The basics of choosing CD burning software are the same as making an intelligent choice when buying other types of software: do a Web search to explore your options, check out open source software as a first option, and then try downloading evaluation copies of shareware and commercial software. After you have evaluated your needs against the available titles, choose what works for you at a price you can afford.
- Visit a search engine. Start your search for the best CD burning software by using a search engine. Try “CD burning software reviews” (without the quotes). Read some reviews to see which software title fit your needs. Consider only recent reviews. A review from two years ago is worthless. What has the most desirable features for the price? Ask your friends and acquaintances. Get as much input as you can.
- Get trial copies. Find out if you can get an evaluation copy for each title that seems to have all the features that you need. Try to anticipate your future needs. For example, do you think you will want a single software package that burns both CDs and DVDs? If so, you have narrowed your search already.
- Perform a hands-on evaluation of the trial copies you have collected. Are some features disabled in your trial copy? That will make it more difficult to evaluate fairly.
- Not sure what to look for? The following paragraphs describe the key features that most people want.

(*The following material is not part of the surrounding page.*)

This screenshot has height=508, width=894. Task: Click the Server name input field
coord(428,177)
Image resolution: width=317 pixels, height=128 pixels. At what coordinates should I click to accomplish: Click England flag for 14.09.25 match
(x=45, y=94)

- The ability to burn data disks. Disregard any software that cannot. Make sure the software can burn your file names without truncating them. What standard does the software support? Check the software’s help file. Check out the CD-Recordable FAQ for the terms “ISO-9660:1999,” “Joliet,” and “Romeo.” Some software can support file names up to 207 characters long. Most stop at 64 or 128 characters. Downloaded software can have ridiculously long file names like “Shelter-The Best Of Contemporary Singer-Songwriters – 28 – Mary Chapin Carpenter – It Don’t Bring You.mp3.” I have seen even worse.
- The ability to burn music CDs that play in conventional CD players. Disregard any software that cannot. You should have the ability to arrange the tracks in whatever order you want (not just alphabetically). You should be able to do gapless recording (no silence between tracks). Many people consider it critical that the software can seamlessly burn music CDs on the fly, regardless of source format (MP3, WMA, OGG, etc.). Some require a manual file conversion step to .wav format first. You may want to build a music CD that also has other kinds of files on it like graphics and text. Many packages handle mixed media like this.
- The ability to copy CDs, music or data. This article is not a piracy tutorial. If you have copy protection problems, it is because the manufacturer wants you to have problems making copies. If you don’t like it, don’t buy their CDs.
- The ability to write, erase, and re-write CD-RWs. I don’t much use them myself, but many people do. A CD-RW is a ReWritable CD that you can burn, then erase, and then burn again with new information. It is especially useful for backing up a few hundred megabytes of information that changes often. If you do use CD-RWs, this is an important feature — especially the erasing part.
- The ability to make slide shows and movie CDs (like VCD). This was an important feature before DVD burners became so cheap and prevalent.
- The ability to make photo CDs. These are for sharing with other folks. You can often create slide shows and add background music.
- Does it also burn DVDs? See the companion article “How To Choose DVD Burning Software.”
- The ability to back up your hard disks. With the size of today’s hard drives, only DVD burners are really practical for this purpose.
- But the most important consideration is to get software that works for you. Does it feel right, look right? Do you find it intuitive? Is the price right? And does it have the features you want, or at least the features you need?
If you just want me to just tell you what to buy, I guess I would have to disappoint you. I use Nero 6 most of the time. It has most of the features I need, but it was kind of expensive. It does most things very well. It has a ton of features, but some modules are really annoying. It sorts songs when building music CDs from a variety of sources in ways I don’t quite understand. I just hate that. I don’t think it is the best thing for burning DVDs, although it can do an OK job. I am sure that other people just love it. Reviewers give Nero high marks. Again, choose what works best for you. Consider, but don’t be a slave to, other people’s opinions. Look for a companion article on choosing DVD burning software in the very near future.